Not sure if OP is trolling or...but anyway, TheDjinni's advice is actually the best you can take...clear, logical and structured
I promised him I will return the money to him by the end of 2014 with an extra $100k (10% interest). It took me a lot of convincing but I somehow managed to convince him without telling him exactly what I would do with the money.
Uh huh. Nobody with $1m to burn will buy that you can make a $100k return in 1 year on a startup. Most startups don't turn a profit until 5 years down the road.
This sounds like a joke, but I'll bite... I suppose he could be thinking you'll borrow to cover the difference when you don't meet your target, then learn a valuable life lesson when your investment fails and you're $400k in debt once you sell off your assets, and have to declare bankruptcy.
What he doesn't realize is that you're dumping it in something on purely speculative grounds and could double your money or lose it all by a difference of days. It doesn't even sound like you understand how bitcoin works or what it even is.
I feel like it's almost guaranteed.
That's your first problem. Bitcoin is not a get rich quick scheme, especially if you know little about how it works. Speculative bubbles always benefit the moguls, veterans, and hawkish traders at the expense of the young, new, and inexperienced.
1. Am I being really stupid and optimistic to think this way? How much of a chance/risk do you think it is for the price to not go up any higher in 2014? IMO, it almost seems guaranteed the price will at least hit $1200-$1300/btc sometime next year.... or is there a risk that I'm not aware of?
This plan is insane.
Bitcoin always spikes in value after a media blitz via a speculative bubble, then crashes hard a few months later. Those of us who have had their ear to the ground have seen it happen, first in May of 2011, then less so in Jan 2012, then again in August 2012. Do NOT invest in $1 million in bitcoin unless you are prepared to lose $990,000 of it.

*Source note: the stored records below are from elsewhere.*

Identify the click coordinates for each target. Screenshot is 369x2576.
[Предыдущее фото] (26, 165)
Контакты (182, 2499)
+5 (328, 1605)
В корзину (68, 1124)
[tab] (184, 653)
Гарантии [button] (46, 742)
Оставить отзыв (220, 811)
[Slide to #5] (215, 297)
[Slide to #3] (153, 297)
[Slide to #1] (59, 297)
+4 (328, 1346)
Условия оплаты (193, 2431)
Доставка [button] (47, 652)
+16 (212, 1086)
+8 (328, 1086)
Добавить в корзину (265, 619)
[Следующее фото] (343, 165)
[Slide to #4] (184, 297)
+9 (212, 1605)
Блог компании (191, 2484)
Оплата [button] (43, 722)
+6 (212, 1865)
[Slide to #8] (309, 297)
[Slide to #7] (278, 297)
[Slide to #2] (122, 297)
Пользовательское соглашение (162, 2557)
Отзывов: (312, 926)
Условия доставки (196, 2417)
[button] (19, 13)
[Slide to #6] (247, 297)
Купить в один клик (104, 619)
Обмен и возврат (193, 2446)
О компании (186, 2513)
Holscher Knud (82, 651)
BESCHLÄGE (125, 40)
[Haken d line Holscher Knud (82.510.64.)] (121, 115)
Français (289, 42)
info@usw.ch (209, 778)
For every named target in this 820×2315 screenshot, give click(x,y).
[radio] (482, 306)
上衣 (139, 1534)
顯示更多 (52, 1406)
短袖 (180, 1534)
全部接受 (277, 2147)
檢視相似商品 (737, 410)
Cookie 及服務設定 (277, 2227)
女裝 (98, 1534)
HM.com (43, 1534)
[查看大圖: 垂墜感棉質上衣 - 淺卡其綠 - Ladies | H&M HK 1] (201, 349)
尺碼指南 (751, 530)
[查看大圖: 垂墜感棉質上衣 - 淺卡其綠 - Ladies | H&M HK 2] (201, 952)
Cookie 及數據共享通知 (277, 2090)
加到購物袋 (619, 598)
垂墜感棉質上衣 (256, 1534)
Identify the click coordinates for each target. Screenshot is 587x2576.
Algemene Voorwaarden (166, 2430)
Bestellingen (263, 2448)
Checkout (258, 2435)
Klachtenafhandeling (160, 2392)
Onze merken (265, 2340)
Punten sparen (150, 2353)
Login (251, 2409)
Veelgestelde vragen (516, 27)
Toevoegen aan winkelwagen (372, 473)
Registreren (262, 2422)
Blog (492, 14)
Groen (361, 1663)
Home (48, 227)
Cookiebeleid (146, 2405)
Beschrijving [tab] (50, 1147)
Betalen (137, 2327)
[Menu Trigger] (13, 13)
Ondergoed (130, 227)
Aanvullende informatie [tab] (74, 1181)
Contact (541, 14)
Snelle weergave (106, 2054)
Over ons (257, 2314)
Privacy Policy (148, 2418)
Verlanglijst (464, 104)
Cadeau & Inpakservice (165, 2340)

The recent media attention that bitcoin has received is the sole thing fueling this bubble.
See:
2. I have a coinbase account and it only lets me buy a max of 50 BTC at a time. Is there a place where I can buy as many as I want w/o any limits?
This is not a transaction you want to handle online with some random exchange. Find a bunch then call them up and get a contract with a lawyer in tow, if you're crazy enough to do it.
3. Will I even be able to buy $1mil worth of BTCs? Does it depend on who's selling right at the moment I'm trying to buy some? How does this work?
I doubt there'll be enough sellers at any one point in time for you to drop $1 million into the market. Dropping $1m in a day might actually cause the speculative bubble to burst, since you'd spike the value so quickly that the speculators will panic-sell.
You'd have to buy them up at a slower pace, but that just puts you at even greater risk.
4. Will I have to pay taxes on capital gains? I don't wanna pay shit to the US gov, how would they know how much I made off BTCs?
They'd call up whatever exchange service you used and ask them for the information. If you made a significant return, the bank will notice and report it. You WILL pay taxes on this, governments proactively look for and try to snap up smaller sums than this. They would look at what you are doing as free money because you simply could not contest the wealth of evidence they will have on you. And they'll sit on it for a year so that you pay interest.
I'm thinking of putting an automatic sell order right when BTCs hit $1500 in 2014.... is that too high or should I put a lower limit? I want to guarantee some profit before I get too greedy and potentially lose my dad's money. I figured if I sell at $1500 it would be a nice $400k profit for me, I could quit my job and chill in Miami and Ibiza for a year until I need money again.
Just repeat this mantra: "Bitcoin is not a get-rich-quick scheme, Bitcoin is not a get-rich-quick scheme, Bitcoin is not a get-rich-quick scheme..." until you realize how you're letting the euphoria of naked greed cloud your judgment.
What you should do: return the money to your father and say your projections were flawed as you realized that there were some fundamental problems with your idea.
Roughly the equivalent of borrowing money from your dad to put it all on roulette in Vegas.
Basically this. The gamble is the day the bubble pops; bet safe and you make nothing, get greedy and you lose it all. If you don't have experience day-trading and aren't prepared to sit at a computer 24/7 monitoring any change in value, you aren't ready for this.